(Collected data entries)
-- Begin --

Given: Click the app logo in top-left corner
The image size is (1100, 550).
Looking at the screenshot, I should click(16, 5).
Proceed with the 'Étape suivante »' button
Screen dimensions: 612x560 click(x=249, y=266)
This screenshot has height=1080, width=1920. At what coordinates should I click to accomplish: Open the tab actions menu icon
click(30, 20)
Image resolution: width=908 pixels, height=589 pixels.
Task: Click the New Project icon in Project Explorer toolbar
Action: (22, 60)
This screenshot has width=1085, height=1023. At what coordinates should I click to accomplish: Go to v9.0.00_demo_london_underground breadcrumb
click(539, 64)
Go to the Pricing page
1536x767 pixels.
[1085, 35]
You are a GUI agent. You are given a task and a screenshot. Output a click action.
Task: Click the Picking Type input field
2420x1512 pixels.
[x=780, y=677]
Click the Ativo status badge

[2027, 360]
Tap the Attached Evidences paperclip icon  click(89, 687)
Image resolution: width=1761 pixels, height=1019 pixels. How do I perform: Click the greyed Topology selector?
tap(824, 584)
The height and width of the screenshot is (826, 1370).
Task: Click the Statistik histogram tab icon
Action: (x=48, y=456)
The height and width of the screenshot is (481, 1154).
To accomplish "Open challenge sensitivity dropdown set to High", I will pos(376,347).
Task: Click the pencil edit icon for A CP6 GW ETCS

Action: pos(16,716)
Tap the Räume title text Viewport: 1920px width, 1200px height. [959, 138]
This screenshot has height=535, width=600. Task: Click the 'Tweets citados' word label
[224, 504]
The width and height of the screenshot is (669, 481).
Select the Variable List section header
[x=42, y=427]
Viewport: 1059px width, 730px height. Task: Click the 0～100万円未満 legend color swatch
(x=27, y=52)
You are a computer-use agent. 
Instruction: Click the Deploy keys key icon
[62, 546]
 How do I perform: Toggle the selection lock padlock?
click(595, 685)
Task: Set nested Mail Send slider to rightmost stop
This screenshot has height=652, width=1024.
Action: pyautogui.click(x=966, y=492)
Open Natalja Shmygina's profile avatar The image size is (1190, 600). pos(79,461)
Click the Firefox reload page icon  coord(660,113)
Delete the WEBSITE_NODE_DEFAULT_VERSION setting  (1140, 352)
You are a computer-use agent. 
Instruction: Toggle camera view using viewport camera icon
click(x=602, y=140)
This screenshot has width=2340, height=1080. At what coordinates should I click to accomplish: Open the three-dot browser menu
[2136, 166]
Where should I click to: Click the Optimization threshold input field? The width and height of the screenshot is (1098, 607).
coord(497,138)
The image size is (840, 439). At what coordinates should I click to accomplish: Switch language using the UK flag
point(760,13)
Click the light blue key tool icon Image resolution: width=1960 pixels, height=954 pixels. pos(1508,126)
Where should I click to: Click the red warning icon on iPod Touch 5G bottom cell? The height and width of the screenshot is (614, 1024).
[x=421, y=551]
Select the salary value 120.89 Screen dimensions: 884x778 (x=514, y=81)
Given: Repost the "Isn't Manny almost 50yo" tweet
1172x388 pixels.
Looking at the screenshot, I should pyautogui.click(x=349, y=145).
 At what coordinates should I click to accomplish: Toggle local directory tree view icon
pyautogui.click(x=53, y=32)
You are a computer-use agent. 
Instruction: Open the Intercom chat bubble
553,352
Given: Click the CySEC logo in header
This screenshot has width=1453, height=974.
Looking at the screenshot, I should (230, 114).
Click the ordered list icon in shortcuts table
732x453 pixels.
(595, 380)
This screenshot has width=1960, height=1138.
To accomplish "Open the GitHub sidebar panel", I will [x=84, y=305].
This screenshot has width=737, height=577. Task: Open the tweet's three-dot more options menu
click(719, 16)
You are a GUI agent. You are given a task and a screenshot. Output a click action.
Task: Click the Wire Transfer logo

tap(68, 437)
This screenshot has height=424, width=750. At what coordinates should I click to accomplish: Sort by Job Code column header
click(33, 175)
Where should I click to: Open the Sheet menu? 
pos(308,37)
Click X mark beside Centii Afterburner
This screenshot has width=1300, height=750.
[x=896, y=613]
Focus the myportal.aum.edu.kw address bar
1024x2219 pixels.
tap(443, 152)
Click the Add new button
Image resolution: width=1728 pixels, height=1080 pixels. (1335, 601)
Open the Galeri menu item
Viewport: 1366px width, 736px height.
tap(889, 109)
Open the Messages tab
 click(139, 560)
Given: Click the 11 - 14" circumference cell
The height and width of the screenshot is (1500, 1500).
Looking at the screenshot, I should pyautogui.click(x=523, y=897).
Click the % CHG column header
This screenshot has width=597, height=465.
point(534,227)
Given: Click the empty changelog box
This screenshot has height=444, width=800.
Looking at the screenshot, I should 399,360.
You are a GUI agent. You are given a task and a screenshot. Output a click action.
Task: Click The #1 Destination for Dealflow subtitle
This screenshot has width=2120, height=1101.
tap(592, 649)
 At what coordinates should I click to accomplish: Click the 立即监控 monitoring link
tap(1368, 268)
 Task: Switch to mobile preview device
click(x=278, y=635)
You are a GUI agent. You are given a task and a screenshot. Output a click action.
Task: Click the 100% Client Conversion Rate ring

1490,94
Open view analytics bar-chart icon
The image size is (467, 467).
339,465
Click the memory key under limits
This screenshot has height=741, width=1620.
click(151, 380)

-- End --

DO THIS> Reproduce all of the entries above word for word, leaving every line unchanged.

EXERCISE RESPONSE>
Given: Click the app logo in top-left corner
The image size is (1100, 550).
Looking at the screenshot, I should click(16, 5).
Proceed with the 'Étape suivante »' button
Screen dimensions: 612x560 click(x=249, y=266)
This screenshot has height=1080, width=1920. At what coordinates should I click to accomplish: Open the tab actions menu icon
click(30, 20)
Image resolution: width=908 pixels, height=589 pixels.
Task: Click the New Project icon in Project Explorer toolbar
Action: (22, 60)
This screenshot has width=1085, height=1023. At what coordinates should I click to accomplish: Go to v9.0.00_demo_london_underground breadcrumb
click(539, 64)
Go to the Pricing page
1536x767 pixels.
[1085, 35]
You are a GUI agent. You are given a task and a screenshot. Output a click action.
Task: Click the Picking Type input field
2420x1512 pixels.
[x=780, y=677]
Click the Ativo status badge

[2027, 360]
Tap the Attached Evidences paperclip icon  click(89, 687)
Image resolution: width=1761 pixels, height=1019 pixels. How do I perform: Click the greyed Topology selector?
tap(824, 584)
The height and width of the screenshot is (826, 1370).
Task: Click the Statistik histogram tab icon
Action: (x=48, y=456)
The height and width of the screenshot is (481, 1154).
To accomplish "Open challenge sensitivity dropdown set to High", I will pos(376,347).
Task: Click the pencil edit icon for A CP6 GW ETCS

Action: pos(16,716)
Tap the Räume title text Viewport: 1920px width, 1200px height. [959, 138]
This screenshot has height=535, width=600. Task: Click the 'Tweets citados' word label
[224, 504]
The width and height of the screenshot is (669, 481).
Select the Variable List section header
[x=42, y=427]
Viewport: 1059px width, 730px height. Task: Click the 0～100万円未満 legend color swatch
(x=27, y=52)
You are a computer-use agent. 
Instruction: Click the Deploy keys key icon
[62, 546]
 How do I perform: Toggle the selection lock padlock?
click(595, 685)
Task: Set nested Mail Send slider to rightmost stop
This screenshot has height=652, width=1024.
Action: pyautogui.click(x=966, y=492)
Open Natalja Shmygina's profile avatar The image size is (1190, 600). pos(79,461)
Click the Firefox reload page icon  coord(660,113)
Delete the WEBSITE_NODE_DEFAULT_VERSION setting  (1140, 352)
You are a computer-use agent. 
Instruction: Toggle camera view using viewport camera icon
click(x=602, y=140)
This screenshot has width=2340, height=1080. At what coordinates should I click to accomplish: Open the three-dot browser menu
[2136, 166]
Where should I click to: Click the Optimization threshold input field? The width and height of the screenshot is (1098, 607).
coord(497,138)
The image size is (840, 439). At what coordinates should I click to accomplish: Switch language using the UK flag
point(760,13)
Click the light blue key tool icon Image resolution: width=1960 pixels, height=954 pixels. pos(1508,126)
Where should I click to: Click the red warning icon on iPod Touch 5G bottom cell? The height and width of the screenshot is (614, 1024).
[x=421, y=551]
Select the salary value 120.89 Screen dimensions: 884x778 (x=514, y=81)
Given: Repost the "Isn't Manny almost 50yo" tweet
1172x388 pixels.
Looking at the screenshot, I should pyautogui.click(x=349, y=145).
 At what coordinates should I click to accomplish: Toggle local directory tree view icon
pyautogui.click(x=53, y=32)
You are a computer-use agent. 
Instruction: Open the Intercom chat bubble
553,352
Given: Click the CySEC logo in header
This screenshot has width=1453, height=974.
Looking at the screenshot, I should (230, 114).
Click the ordered list icon in shortcuts table
732x453 pixels.
(595, 380)
This screenshot has width=1960, height=1138.
To accomplish "Open the GitHub sidebar panel", I will [x=84, y=305].
This screenshot has width=737, height=577. Task: Open the tweet's three-dot more options menu
click(719, 16)
You are a GUI agent. You are given a task and a screenshot. Output a click action.
Task: Click the Wire Transfer logo

tap(68, 437)
This screenshot has height=424, width=750. At what coordinates should I click to accomplish: Sort by Job Code column header
click(33, 175)
Where should I click to: Open the Sheet menu? 
pos(308,37)
Click X mark beside Centii Afterburner
This screenshot has width=1300, height=750.
[x=896, y=613]
Focus the myportal.aum.edu.kw address bar
1024x2219 pixels.
tap(443, 152)
Click the Add new button
Image resolution: width=1728 pixels, height=1080 pixels. (1335, 601)
Open the Galeri menu item
Viewport: 1366px width, 736px height.
tap(889, 109)
Open the Messages tab
 click(139, 560)
Given: Click the 11 - 14" circumference cell
The height and width of the screenshot is (1500, 1500).
Looking at the screenshot, I should pyautogui.click(x=523, y=897).
Click the % CHG column header
This screenshot has width=597, height=465.
point(534,227)
Given: Click the empty changelog box
This screenshot has height=444, width=800.
Looking at the screenshot, I should 399,360.
You are a GUI agent. You are given a task and a screenshot. Output a click action.
Task: Click The #1 Destination for Dealflow subtitle
This screenshot has width=2120, height=1101.
tap(592, 649)
 At what coordinates should I click to accomplish: Click the 立即监控 monitoring link
tap(1368, 268)
 Task: Switch to mobile preview device
click(x=278, y=635)
You are a GUI agent. You are given a task and a screenshot. Output a click action.
Task: Click the 100% Client Conversion Rate ring

1490,94
Open view analytics bar-chart icon
The image size is (467, 467).
339,465
Click the memory key under limits
This screenshot has height=741, width=1620.
click(151, 380)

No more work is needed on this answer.